→ Questions:
1. In the forum thread on AI authorship identification below, what does one commenter say blockchain tracing presumes?
2. Carry on the forum thread on AI authorship identification below, starting right after its final comment.

If Kelsey Piper passed some unpublished samples to someone else, who then asked Claude 4.7 who their author was, that would be a far stronger check.
One of the reasons current “AI” looks powerful is that few of the people writing about it understand the scientific method.
Re:
Unless there is certainty that both the training material and the analyzed material are both written without having been altered otherwise by everything from Google Translate to Grammarly (not to mention all the generated slop post widespread LLM adoption), the ID isn’t going to be sufficient to even be considered evidence, legally, or probably even colloquially. Of course the problem is that there’s no way to ascertain that when dealing with any text written since the advent of such tools.
It works better for identifying authors writing under pseudonyms in the Victorian era, but in today’s world this is a parlor trick at best. The problem is that a lot of tech that are actually parlor tricks are being sold as the real deal. Blockchain tracing is basically all BS all the time since it presumes each address can be mapped to a person and the person has sole custody of the private key, neither of which represents reality. But don’t let that stop the funneling of taxpayer dollars into firms like Chainalysis (a ten year con on the FBI is pretty impressive, congrats to them on that at least). Wait til they hear that everyone in a household shares an IP.
Re: Re:
We might get answers that seem plausible. But, given that these authors are all dead, how could we possibly verify the answers?
“A.I.” sometimes accuses my 90-year-old grandmother of being a robot, and forbids her from reading the local news. To be fair, I have no proof she isn’t a robot; and a human of that age does seem a little odd. But I’m quite sceptical of computer-generated confidence (cf. the etymology of “con man”).
There is no need to worry, the democrats once they take over will have it all under control.
https://www.politico.com/news/2026/04/27/jeffries-says-ai-data-centers-will-be-dem-priority-00893721
Do not doubt them. They always have your back and will never fail to do the right thing.
to
The article focuses on stylometry, but in all of the examples, the AI prominently mentions the subject matter. For example, the mathematician is identified as the probable author of a sample text about a niche topic he is an expert in; the sociologist is identified as the probable author of a sample text which takes his distinctive perspective on how immigration and emigration can be modelled.

→ Provided information:
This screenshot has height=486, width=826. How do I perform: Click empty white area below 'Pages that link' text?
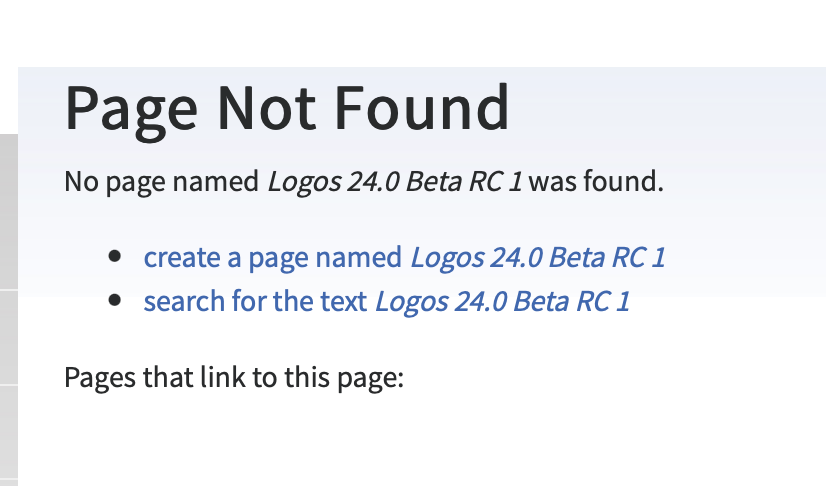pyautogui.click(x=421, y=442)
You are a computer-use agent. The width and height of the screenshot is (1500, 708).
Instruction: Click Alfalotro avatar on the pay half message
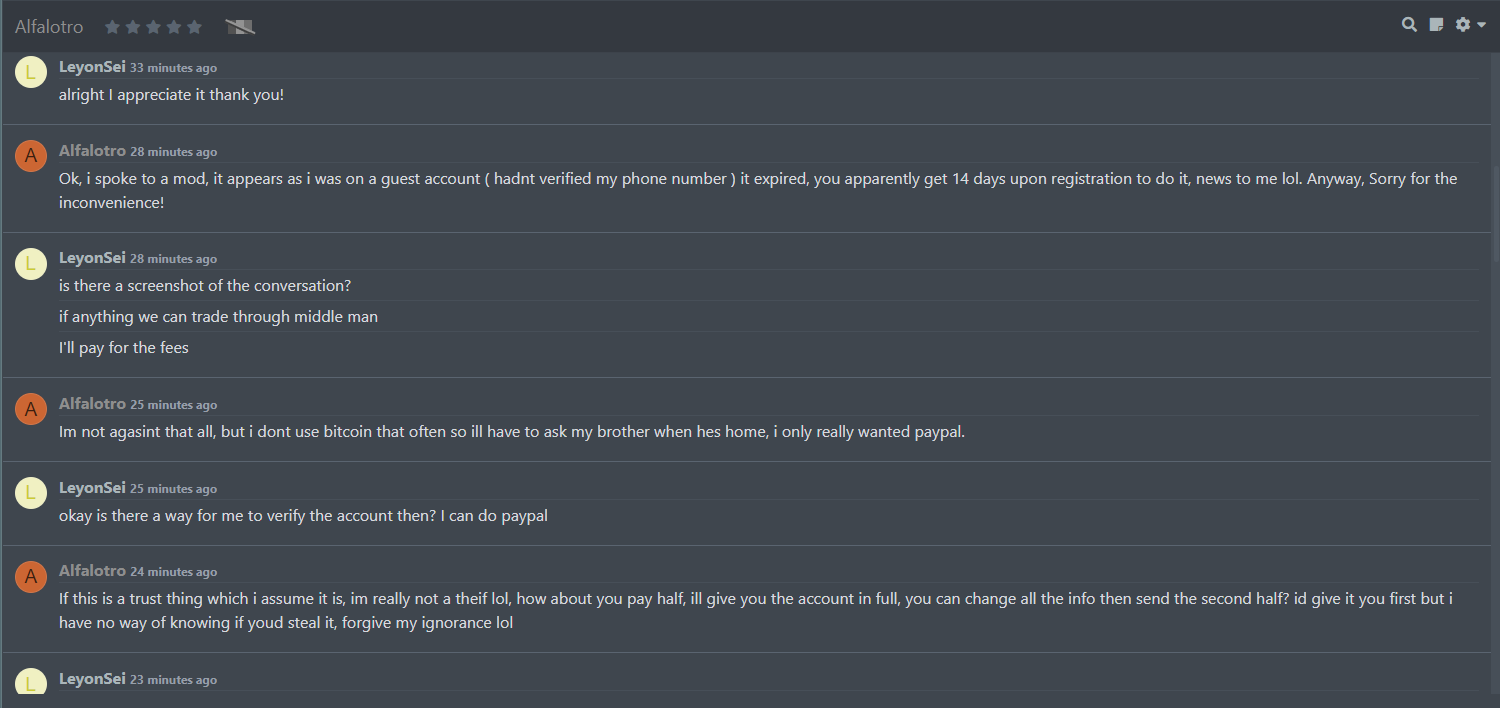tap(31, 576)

→ Answers for this exercise:
1. It presumes that each address can be mapped to a person and that this person has sole custody of the private key.

2.
It is much easier to identify an author from their prose if it’s on a very specific topic which only a few authors write about. This doesn’t necessarily translate to de-anonymising people who use their anonymity to write about things they dare not write about under their real name.
Re:
I think de-anonymising for niche subjects is almost worse. If I’m a professional and I want to add information about something anonymously (say, someone is accused of impropriety and I want to give context about my interactions with them at a conference), AI only needs to compare my name to a list of fifty or a hundred people. That’s terrifying.
I don’t want to give the conspiracy theorists any fuel since they already spew bullshit about sock puppets, but I asked Claude to analyze one of my comments on another article:
“This reads most like someone in the orbit of tech-skeptic civil liberties commentary — think writers associated with outlets like Techdirt, The Verge’s opinion side, Reason (libertarian), or a mid-sized Substack focused on internet law and free speech. The style is closest to Mike Masnick (Techdirt) or someone who reads him heavily — that same mix of legal literacy, tech fluency, and exasperated political commentary.”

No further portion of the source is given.